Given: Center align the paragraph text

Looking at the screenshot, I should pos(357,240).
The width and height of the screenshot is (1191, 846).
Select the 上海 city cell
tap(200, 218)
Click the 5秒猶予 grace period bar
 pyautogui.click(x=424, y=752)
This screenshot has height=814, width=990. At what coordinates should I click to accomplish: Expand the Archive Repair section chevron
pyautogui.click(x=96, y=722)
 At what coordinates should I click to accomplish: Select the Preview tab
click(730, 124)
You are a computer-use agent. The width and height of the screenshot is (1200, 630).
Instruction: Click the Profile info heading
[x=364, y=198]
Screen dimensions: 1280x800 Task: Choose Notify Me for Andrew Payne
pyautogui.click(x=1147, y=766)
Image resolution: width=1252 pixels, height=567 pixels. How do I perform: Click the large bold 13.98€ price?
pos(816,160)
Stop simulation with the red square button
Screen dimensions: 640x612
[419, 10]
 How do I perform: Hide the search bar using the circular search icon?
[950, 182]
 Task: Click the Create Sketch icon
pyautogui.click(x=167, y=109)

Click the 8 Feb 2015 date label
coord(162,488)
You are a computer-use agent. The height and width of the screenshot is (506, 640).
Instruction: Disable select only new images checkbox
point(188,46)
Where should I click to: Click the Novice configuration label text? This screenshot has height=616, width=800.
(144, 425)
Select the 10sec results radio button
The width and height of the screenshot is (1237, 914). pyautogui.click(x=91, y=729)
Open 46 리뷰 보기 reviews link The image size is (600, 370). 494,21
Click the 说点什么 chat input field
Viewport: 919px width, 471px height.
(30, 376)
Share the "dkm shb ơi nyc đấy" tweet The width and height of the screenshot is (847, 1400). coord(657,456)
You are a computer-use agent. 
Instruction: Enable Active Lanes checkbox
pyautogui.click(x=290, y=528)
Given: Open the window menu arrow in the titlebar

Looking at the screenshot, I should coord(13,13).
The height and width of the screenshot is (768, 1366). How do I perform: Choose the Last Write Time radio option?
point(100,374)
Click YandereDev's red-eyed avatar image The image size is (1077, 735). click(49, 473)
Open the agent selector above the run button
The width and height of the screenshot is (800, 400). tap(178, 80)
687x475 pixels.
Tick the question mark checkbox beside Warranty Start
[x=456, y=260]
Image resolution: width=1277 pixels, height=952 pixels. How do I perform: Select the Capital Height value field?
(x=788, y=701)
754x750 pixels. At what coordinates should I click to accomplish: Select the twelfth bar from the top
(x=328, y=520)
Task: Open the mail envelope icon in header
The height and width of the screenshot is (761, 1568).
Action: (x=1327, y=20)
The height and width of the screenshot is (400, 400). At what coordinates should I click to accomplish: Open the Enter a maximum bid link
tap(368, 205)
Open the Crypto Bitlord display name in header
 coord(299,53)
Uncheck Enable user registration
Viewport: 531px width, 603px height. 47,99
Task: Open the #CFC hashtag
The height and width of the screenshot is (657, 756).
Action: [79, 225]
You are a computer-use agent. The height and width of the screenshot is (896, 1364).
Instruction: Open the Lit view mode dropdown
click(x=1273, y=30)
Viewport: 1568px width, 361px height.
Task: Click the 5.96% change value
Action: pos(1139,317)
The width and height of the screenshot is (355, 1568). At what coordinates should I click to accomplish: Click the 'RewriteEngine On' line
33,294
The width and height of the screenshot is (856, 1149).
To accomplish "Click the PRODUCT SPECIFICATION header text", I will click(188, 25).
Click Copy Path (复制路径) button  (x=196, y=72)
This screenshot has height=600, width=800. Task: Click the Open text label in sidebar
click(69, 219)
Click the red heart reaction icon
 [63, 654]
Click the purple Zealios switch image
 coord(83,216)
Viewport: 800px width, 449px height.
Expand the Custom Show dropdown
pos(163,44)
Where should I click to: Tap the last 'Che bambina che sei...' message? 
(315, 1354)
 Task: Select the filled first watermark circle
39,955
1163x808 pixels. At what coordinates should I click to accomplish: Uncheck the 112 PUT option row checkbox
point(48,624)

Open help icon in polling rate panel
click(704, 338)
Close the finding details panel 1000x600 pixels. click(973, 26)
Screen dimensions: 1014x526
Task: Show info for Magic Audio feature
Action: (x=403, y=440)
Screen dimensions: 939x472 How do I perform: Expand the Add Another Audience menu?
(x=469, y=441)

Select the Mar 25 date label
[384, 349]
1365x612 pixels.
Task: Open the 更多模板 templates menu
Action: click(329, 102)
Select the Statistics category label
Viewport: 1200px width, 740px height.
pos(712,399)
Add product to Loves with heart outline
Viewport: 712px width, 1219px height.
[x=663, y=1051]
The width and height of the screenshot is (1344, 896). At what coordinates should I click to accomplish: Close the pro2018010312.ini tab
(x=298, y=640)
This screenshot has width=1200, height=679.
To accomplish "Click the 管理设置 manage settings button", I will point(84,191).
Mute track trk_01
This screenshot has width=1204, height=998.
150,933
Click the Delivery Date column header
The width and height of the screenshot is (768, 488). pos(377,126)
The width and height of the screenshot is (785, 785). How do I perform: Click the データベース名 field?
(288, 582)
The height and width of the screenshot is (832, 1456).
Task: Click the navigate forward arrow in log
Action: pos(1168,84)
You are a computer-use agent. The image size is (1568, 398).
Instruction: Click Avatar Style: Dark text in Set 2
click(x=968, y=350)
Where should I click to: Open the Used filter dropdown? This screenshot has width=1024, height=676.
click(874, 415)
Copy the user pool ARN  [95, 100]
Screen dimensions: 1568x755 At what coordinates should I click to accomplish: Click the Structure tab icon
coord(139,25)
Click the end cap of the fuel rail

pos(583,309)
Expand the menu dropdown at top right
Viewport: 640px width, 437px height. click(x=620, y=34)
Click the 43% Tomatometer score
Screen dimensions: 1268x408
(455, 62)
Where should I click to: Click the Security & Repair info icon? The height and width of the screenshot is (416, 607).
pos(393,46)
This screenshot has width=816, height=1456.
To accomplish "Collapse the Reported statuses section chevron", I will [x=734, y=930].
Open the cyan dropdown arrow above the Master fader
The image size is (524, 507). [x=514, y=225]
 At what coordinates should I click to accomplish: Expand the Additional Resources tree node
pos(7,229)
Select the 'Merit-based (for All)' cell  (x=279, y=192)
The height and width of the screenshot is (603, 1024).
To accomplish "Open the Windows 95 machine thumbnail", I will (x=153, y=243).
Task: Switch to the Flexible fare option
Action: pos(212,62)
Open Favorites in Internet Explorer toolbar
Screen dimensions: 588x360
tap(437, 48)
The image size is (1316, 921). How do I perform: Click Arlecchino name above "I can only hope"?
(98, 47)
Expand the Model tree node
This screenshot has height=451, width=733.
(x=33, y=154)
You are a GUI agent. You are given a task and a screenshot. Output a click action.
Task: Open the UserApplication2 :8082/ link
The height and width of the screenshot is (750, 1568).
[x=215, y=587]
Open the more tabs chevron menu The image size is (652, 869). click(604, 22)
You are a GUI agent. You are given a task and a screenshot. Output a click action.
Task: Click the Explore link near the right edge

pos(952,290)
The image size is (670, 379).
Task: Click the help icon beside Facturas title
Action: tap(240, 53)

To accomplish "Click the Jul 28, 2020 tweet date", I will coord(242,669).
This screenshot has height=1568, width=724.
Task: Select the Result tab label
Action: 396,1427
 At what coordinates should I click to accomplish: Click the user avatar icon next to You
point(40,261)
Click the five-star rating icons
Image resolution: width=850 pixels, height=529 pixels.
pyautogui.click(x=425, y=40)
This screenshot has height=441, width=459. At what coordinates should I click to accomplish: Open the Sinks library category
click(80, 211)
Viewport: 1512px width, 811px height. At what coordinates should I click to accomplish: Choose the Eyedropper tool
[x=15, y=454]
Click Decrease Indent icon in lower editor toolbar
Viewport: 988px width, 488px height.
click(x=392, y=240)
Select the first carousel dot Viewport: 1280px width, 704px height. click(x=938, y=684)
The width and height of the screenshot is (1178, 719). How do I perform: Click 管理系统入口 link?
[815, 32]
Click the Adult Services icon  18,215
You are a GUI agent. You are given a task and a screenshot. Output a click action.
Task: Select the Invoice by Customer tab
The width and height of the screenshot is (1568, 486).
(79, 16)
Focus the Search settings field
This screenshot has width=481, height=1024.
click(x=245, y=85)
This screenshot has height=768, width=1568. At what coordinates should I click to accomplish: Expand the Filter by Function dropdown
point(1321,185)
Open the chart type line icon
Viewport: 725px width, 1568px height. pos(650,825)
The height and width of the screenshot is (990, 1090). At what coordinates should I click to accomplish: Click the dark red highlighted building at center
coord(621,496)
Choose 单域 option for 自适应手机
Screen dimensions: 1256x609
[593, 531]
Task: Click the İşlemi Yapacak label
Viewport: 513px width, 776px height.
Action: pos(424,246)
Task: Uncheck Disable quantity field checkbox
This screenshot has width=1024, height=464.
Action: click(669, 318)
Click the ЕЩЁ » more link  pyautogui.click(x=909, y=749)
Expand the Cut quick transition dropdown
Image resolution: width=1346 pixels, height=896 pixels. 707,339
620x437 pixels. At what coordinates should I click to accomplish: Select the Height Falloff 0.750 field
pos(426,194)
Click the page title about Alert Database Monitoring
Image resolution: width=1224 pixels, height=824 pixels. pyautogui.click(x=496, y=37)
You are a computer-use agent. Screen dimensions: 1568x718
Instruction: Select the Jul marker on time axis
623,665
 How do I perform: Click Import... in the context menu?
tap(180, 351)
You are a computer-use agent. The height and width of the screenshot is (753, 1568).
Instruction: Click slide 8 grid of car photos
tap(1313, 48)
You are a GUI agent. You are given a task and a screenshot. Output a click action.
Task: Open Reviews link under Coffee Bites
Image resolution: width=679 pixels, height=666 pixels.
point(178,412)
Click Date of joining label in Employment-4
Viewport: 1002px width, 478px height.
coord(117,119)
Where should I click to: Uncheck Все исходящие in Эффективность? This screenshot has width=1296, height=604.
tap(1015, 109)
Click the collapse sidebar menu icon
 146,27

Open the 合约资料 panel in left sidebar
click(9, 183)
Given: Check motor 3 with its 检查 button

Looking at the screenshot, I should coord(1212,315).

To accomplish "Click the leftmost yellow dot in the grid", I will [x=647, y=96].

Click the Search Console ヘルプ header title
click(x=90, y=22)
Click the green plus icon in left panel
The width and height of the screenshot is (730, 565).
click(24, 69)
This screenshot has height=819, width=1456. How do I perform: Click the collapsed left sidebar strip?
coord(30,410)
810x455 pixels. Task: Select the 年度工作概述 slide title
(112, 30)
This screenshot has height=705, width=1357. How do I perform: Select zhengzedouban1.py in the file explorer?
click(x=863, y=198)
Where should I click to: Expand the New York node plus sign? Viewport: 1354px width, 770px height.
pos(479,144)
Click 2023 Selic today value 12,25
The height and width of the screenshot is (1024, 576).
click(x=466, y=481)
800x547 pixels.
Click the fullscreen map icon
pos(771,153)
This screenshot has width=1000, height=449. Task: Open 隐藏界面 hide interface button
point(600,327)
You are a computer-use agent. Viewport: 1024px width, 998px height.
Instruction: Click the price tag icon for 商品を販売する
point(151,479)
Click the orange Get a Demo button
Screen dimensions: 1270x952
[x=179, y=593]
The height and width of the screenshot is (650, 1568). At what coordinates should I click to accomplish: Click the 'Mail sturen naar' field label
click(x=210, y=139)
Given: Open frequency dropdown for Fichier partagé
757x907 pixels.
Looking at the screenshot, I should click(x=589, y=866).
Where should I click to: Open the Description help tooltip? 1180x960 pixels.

+--

### PROBLEM STATEMENT
What is needed is an exact copy of the lines above, from the one containing "Task: Select the Invoice by Customer tab" through the one containing "Task: Click the İşlemi Yapacak label", with nothing added.

### TASK RESPONSE
Task: Select the Invoice by Customer tab
The width and height of the screenshot is (1568, 486).
(79, 16)
Focus the Search settings field
This screenshot has width=481, height=1024.
click(x=245, y=85)
This screenshot has height=768, width=1568. At what coordinates should I click to accomplish: Expand the Filter by Function dropdown
point(1321,185)
Open the chart type line icon
Viewport: 725px width, 1568px height. pos(650,825)
The height and width of the screenshot is (990, 1090). At what coordinates should I click to accomplish: Click the dark red highlighted building at center
coord(621,496)
Choose 单域 option for 自适应手机
Screen dimensions: 1256x609
[593, 531]
Task: Click the İşlemi Yapacak label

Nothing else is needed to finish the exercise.